Post-Effective Amendment No. 4 to
SEC File No. 70-8533
SECURITIES AND EXCHANGE COMMISSION
WASHINGTON, D.C. 20549
FORM U-1
DECLARATION
UNDER
THE PUBLIC UTILITY HOLDING COMPANY ACT OF 1935 ( Act )
GPU INTERNATIONAL, INC. ( GPU )
One Upper Pond Road
Parsippany, New Jersey 07054
NCP ENERGY, INC. ( NCP )
One Upper Pond Road
Parsippany, New Jersey 07054
(Names of companies filing this statement and addresses
of principal executive offices)
GPU, Inc.
(Name of top registered holding company parent of applicants)
B.L. Levy, President Douglas E. Davidson, Esq.
W. Greengrove, Secretary Berlack, Israels & Liberman
LLP
GPU International, Inc. 120 West 45th Street
NCP Energy, Inc. New York, New York 10036
One Upper Pond Road
Parsippany, New Jersey 07054
(Names and addresses of agents for service)<PAGE>
GPUI and NCP hereby post-effectively amend their Declaration
on Form U-1, docketed in SEC File No. 70-8533, by adding the
following new paragraph 3 to Post-Effective Amendment No. 3
thereof as follows:
3. GPU submits that all of the criteria of Rules 53 and 54
under the Act with respect to the proposed transactions are
satisfied:
The average consolidated retained earnings for GPU and its
subsidiaries, as reported for the four most recent quarterly
periods in GPU's Annual Report on Form 10-K for the year ended
December 31, 1995 and Quarterly Reports on Form 10-Q for the
quarters ended March 31, 1996 and June 30, 1996, as filed under
the Securities Exchange Act of 1934, was approximately $2.054
billion. As of June 30, 1996, GPU had invested, or committed to
invest, directly or indirectly, an aggregate of approximately
$241 million in exempt wholesale generators ("EWGs") and $673
million in foreign utility companies ("FUCOs"), which as of that
date would permit GPU to make additional such investments of
approximately $113 million and remain within the 50% ("safe
harbor") limitation of Rule 53. GPU's aggregate investment in
EWGs and FUCOs, including amounts invested pursuant to all
outstanding or pending authorizations to make investments in EWGs
or FUCOs, will not at any time exceed the "safe harbor"

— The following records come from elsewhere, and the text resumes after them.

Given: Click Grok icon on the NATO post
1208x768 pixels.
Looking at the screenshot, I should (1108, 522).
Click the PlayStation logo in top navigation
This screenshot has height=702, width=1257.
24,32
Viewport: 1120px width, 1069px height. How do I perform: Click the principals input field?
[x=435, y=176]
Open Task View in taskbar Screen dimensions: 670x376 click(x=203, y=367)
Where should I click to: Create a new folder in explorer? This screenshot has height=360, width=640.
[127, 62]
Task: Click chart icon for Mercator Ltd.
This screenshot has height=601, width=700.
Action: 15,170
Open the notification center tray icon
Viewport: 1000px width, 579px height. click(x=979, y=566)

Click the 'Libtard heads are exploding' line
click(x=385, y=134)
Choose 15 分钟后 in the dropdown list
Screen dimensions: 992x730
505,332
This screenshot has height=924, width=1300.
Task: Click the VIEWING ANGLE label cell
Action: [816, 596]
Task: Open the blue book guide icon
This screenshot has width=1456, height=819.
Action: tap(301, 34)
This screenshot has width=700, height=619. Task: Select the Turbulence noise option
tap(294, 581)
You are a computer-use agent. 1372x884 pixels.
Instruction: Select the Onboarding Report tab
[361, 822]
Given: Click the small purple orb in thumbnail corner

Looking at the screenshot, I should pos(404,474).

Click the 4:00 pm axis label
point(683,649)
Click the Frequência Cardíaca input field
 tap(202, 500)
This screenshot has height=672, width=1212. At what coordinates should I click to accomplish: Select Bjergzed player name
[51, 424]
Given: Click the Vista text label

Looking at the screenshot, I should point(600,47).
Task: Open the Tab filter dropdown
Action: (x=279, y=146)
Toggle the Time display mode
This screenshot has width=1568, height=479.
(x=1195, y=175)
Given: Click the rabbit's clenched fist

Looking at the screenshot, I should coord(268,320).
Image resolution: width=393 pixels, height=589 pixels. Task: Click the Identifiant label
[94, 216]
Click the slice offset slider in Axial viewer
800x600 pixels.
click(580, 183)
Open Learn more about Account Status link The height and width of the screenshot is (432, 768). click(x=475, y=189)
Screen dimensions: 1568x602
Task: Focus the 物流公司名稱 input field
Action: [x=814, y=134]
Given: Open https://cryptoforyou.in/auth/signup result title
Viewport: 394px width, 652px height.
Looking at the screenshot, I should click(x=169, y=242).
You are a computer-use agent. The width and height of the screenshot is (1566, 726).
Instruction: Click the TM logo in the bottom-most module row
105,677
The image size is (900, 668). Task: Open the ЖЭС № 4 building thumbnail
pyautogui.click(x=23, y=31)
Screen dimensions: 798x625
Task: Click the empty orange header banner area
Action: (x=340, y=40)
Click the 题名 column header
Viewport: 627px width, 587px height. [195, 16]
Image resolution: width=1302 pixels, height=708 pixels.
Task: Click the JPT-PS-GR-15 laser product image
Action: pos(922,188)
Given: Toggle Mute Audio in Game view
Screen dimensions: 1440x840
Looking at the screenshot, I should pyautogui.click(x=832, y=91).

limitation imposed by Rule 53 without prior Commission
authorization.(1)
_________________
1 GPU has filed with the Commission a Post-Effective Amendment
to its Application on Form U-1 in Docket No. 70-8593 requesting
authorization to increase this limitation to 100% of GPU's
"consolidated retained earnings".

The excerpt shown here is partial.